# PROVIDED DATA
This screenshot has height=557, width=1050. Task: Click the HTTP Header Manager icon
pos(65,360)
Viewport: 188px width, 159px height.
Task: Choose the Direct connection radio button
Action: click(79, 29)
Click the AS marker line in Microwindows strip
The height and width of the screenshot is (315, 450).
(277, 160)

# ACTION ITEM
All entries above are to be reproduced exactly.

# FINISHED TASK
This screenshot has height=557, width=1050. Task: Click the HTTP Header Manager icon
pos(65,360)
Viewport: 188px width, 159px height.
Task: Choose the Direct connection radio button
Action: click(79, 29)
Click the AS marker line in Microwindows strip
The height and width of the screenshot is (315, 450).
(277, 160)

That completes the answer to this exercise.